#### [Exercise aim]
The records need to be set down again exactly as they appear.

#### [Material for this task]

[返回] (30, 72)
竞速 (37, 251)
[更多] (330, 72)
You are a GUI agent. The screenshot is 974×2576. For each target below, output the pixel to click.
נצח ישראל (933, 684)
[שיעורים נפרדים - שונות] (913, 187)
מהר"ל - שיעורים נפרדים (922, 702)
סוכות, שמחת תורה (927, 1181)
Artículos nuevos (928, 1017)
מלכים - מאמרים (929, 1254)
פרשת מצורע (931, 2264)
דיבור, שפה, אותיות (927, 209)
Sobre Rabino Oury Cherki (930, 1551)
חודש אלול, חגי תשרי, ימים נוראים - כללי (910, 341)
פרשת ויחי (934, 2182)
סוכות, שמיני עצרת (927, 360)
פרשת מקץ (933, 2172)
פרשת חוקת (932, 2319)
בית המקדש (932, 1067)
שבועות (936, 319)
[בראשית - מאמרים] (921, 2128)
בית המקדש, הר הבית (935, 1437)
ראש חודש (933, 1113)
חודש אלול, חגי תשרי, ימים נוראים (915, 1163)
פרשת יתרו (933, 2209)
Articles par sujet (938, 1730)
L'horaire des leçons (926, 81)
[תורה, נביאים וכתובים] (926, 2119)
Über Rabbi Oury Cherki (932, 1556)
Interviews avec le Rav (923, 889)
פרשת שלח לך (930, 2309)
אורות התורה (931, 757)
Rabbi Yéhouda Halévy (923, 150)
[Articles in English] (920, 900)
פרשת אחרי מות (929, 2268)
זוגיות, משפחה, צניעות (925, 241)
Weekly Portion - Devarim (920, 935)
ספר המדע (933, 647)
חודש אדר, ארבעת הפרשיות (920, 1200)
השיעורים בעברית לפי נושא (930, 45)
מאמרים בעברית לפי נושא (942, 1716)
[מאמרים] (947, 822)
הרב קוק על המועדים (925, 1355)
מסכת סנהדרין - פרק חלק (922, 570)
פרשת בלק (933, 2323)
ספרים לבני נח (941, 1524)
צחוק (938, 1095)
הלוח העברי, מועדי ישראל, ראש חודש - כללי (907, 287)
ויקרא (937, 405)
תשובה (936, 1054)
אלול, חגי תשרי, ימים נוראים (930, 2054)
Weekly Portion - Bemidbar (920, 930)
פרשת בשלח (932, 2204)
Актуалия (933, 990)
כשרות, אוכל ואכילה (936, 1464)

#### [Answer]
[返回] (30, 72)
竞速 (37, 251)
[更多] (330, 72)
You are a GUI agent. The screenshot is 974×2576. For each target below, output the pixel to click.
נצח ישראל (933, 684)
[שיעורים נפרדים - שונות] (913, 187)
מהר"ל - שיעורים נפרדים (922, 702)
סוכות, שמחת תורה (927, 1181)
Artículos nuevos (928, 1017)
מלכים - מאמרים (929, 1254)
פרשת מצורע (931, 2264)
דיבור, שפה, אותיות (927, 209)
Sobre Rabino Oury Cherki (930, 1551)
חודש אלול, חגי תשרי, ימים נוראים - כללי (910, 341)
פרשת ויחי (934, 2182)
סוכות, שמיני עצרת (927, 360)
פרשת מקץ (933, 2172)
פרשת חוקת (932, 2319)
בית המקדש (932, 1067)
שבועות (936, 319)
[בראשית - מאמרים] (921, 2128)
בית המקדש, הר הבית (935, 1437)
ראש חודש (933, 1113)
חודש אלול, חגי תשרי, ימים נוראים (915, 1163)
פרשת יתרו (933, 2209)
Articles par sujet (938, 1730)
L'horaire des leçons (926, 81)
[תורה, נביאים וכתובים] (926, 2119)
Über Rabbi Oury Cherki (932, 1556)
Interviews avec le Rav (923, 889)
פרשת שלח לך (930, 2309)
אורות התורה (931, 757)
Rabbi Yéhouda Halévy (923, 150)
[Articles in English] (920, 900)
פרשת אחרי מות (929, 2268)
זוגיות, משפחה, צניעות (925, 241)
Weekly Portion - Devarim (920, 935)
ספר המדע (933, 647)
חודש אדר, ארבעת הפרשיות (920, 1200)
השיעורים בעברית לפי נושא (930, 45)
מאמרים בעברית לפי נושא (942, 1716)
[מאמרים] (947, 822)
הרב קוק על המועדים (925, 1355)
מסכת סנהדרין - פרק חלק (922, 570)
פרשת בלק (933, 2323)
ספרים לבני נח (941, 1524)
צחוק (938, 1095)
הלוח העברי, מועדי ישראל, ראש חודש - כללי (907, 287)
ויקרא (937, 405)
תשובה (936, 1054)
אלול, חגי תשרי, ימים נוראים (930, 2054)
Weekly Portion - Bemidbar (920, 930)
פרשת בשלח (932, 2204)
Актуалия (933, 990)
כשרות, אוכל ואכילה (936, 1464)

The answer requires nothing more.